A vida de Anne Frank mudou quando os nazis invadiram os Países Baixos, obrigando-a a viver escondida, com a família, num anexo. É mais ou menos por esta altura que começa a escrever o Diário, publicado pelo pai da autora para mostrar ao mundo, através da escrita da filha, o que foram aqueles dois anos de reclusão, durante os quais a adolescente — símbolo da II Guerra Mundial — viveu isolada, para tentar escapar aos campos de concentração. Em agosto de 1944, os habitantes do esconderijo foram descobertos e presos. Anne morreu de tifo, no campo de Bergen-Belsen, quando faltavam apenas dois meses para o fim da guerra. Tinha 16 anos. As páginas que escreveu naquele anexo, entre o pavor e os sonhos de liberdade, são um ensinamento universal e intemporal sobre a resistência do espírito humano, mesmo quando mergulhado na mais profunda escuridão. Entre o terror do que é descrito, há uma adolescente que tem nas discussões com a Mãe, no gosto pela leitura e pela escrita, na sua paixão por Peter (com quem partilha o anexo) e no desejo que essa paixão desperta, o que resta da vida que lhe foi roubada. É esse resquício de humanidade que a salva, uma fenda por onde entra alguma luz, num esconderijo quase sempre às escuras.
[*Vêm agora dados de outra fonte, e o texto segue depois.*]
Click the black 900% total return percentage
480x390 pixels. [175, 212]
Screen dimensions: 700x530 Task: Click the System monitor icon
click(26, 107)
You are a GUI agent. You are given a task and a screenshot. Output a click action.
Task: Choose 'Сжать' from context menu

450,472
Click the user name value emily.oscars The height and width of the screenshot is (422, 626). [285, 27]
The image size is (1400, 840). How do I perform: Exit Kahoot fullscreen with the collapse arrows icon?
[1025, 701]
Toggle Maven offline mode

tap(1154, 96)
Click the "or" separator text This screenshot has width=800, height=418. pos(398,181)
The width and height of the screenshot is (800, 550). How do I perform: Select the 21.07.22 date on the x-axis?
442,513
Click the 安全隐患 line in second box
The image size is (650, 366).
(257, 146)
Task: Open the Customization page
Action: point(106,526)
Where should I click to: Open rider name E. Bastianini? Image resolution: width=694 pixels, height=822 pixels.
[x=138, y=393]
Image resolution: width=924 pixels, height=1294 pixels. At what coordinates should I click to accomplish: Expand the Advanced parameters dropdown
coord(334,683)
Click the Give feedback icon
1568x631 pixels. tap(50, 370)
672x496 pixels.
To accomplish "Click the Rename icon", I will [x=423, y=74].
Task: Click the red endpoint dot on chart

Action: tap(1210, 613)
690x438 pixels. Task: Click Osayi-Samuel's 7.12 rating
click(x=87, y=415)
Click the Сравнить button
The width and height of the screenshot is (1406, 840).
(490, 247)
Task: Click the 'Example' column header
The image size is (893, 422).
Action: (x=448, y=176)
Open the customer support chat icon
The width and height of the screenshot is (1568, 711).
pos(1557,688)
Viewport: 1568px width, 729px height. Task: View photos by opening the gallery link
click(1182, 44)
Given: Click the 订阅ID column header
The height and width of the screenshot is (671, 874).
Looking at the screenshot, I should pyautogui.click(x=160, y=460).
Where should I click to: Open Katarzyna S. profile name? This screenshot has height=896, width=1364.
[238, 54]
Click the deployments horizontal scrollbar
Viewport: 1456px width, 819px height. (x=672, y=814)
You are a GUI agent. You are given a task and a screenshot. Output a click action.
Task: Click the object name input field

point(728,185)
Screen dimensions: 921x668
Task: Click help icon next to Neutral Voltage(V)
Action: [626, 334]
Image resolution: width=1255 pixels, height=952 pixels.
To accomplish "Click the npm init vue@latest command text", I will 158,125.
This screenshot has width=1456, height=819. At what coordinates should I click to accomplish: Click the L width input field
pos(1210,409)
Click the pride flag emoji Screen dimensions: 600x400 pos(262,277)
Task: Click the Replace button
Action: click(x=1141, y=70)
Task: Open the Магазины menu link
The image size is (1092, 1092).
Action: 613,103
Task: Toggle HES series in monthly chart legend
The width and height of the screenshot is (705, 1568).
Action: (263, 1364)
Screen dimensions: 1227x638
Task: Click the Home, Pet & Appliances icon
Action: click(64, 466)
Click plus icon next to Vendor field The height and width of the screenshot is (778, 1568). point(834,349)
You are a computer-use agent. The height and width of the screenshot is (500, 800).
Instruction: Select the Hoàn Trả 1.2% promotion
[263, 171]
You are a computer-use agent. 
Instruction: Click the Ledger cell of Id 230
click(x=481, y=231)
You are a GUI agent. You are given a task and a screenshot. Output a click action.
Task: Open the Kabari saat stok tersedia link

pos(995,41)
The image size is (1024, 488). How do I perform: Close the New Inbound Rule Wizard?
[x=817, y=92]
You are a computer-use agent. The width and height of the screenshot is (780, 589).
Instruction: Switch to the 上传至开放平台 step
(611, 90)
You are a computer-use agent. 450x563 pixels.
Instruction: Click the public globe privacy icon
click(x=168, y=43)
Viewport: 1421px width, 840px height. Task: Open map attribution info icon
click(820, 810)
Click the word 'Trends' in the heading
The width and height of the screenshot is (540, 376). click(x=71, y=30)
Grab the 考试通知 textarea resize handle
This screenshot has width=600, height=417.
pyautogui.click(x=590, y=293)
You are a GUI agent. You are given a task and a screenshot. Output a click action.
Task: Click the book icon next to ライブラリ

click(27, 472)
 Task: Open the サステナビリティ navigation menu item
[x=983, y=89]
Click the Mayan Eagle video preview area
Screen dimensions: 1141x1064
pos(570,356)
Este verão, levei as minhas filhas a ver a peça O Diário de Anne Frank, produzida pelo Teatro da Trindade. Outras famílias fizeram o mesmo e, na sala, havia muitas crianças. No palco, contava-se o inimaginável: a vida presa num sótão. Os passos cautelosos, os movimentos assustados, as conversas murmuradas e silenciadas com medo do eco, dos barulhos delatores. Na assistência, nem um som. Numa sala cheia de crianças não se ouvia barulho algum. Foi a resposta do público, que apesar de muito jovem, fez o silêncio que se impõe perante um palco à meia-luz. No cenário, penumbra; na plateia, silêncio absoluto. Ouvi as palavras de Anne, quando a noite a obrigava a fechar o diário: estou aqui sentada, muito confortável, no escritório da frente, a espreitar por uma fenda nas cortinas pesadas. Está a anoitecer, mas há luz suficiente para escrever. E, então, lembrei-me da notícia que li no The Washigton Post, um jornal impresso com um slogan sob o título: Democracy dies in darkness. Está a anoitecer, mas ainda há luz suficiente para escrever e para ler O Diário de Anne Frank. Inteiro. Com toda a sua sombra, com toda a sua luz.